Exercise brief:
Copy the records below, keeping every line word for word.

[Dataset items]

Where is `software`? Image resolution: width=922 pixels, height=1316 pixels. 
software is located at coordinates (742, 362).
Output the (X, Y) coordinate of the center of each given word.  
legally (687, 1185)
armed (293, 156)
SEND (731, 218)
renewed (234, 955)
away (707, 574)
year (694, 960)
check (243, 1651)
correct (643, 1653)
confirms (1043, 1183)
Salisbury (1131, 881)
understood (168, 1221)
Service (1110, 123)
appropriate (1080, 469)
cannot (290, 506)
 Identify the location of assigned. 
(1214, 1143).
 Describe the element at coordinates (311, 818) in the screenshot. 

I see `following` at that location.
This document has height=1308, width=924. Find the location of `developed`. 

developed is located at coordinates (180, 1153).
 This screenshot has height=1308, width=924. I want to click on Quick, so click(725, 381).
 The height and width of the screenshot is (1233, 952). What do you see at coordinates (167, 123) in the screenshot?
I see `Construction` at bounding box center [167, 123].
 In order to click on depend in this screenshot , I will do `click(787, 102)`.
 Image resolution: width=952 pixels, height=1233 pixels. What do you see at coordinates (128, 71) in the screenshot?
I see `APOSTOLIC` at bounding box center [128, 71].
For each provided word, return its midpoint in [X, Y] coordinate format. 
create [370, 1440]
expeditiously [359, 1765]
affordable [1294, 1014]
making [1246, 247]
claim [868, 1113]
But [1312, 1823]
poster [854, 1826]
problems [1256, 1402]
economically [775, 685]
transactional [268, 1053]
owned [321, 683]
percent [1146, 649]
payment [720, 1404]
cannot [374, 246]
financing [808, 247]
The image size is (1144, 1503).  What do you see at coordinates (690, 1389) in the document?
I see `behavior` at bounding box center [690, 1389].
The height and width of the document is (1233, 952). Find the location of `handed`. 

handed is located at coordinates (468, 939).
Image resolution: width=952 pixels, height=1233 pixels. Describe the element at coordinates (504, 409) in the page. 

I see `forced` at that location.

Solution for this task:
Where is `software`? Image resolution: width=922 pixels, height=1316 pixels. 
software is located at coordinates (742, 362).
Output the (X, Y) coordinate of the center of each given word.  
legally (687, 1185)
armed (293, 156)
SEND (731, 218)
renewed (234, 955)
away (707, 574)
year (694, 960)
check (243, 1651)
correct (643, 1653)
confirms (1043, 1183)
Salisbury (1131, 881)
understood (168, 1221)
Service (1110, 123)
appropriate (1080, 469)
cannot (290, 506)
 Identify the location of assigned. 
(1214, 1143).
 Describe the element at coordinates (311, 818) in the screenshot. 

I see `following` at that location.
This document has height=1308, width=924. Find the location of `developed`. 

developed is located at coordinates (180, 1153).
 This screenshot has height=1308, width=924. I want to click on Quick, so click(725, 381).
 The height and width of the screenshot is (1233, 952). What do you see at coordinates (167, 123) in the screenshot?
I see `Construction` at bounding box center [167, 123].
 In order to click on depend in this screenshot , I will do `click(787, 102)`.
 Image resolution: width=952 pixels, height=1233 pixels. What do you see at coordinates (128, 71) in the screenshot?
I see `APOSTOLIC` at bounding box center [128, 71].
For each provided word, return its midpoint in [X, Y] coordinate format. 
create [370, 1440]
expeditiously [359, 1765]
affordable [1294, 1014]
making [1246, 247]
claim [868, 1113]
But [1312, 1823]
poster [854, 1826]
problems [1256, 1402]
economically [775, 685]
transactional [268, 1053]
owned [321, 683]
percent [1146, 649]
payment [720, 1404]
cannot [374, 246]
financing [808, 247]
The image size is (1144, 1503).  What do you see at coordinates (690, 1389) in the document?
I see `behavior` at bounding box center [690, 1389].
The height and width of the document is (1233, 952). Find the location of `handed`. 

handed is located at coordinates (468, 939).
Image resolution: width=952 pixels, height=1233 pixels. Describe the element at coordinates (504, 409) in the page. 

I see `forced` at that location.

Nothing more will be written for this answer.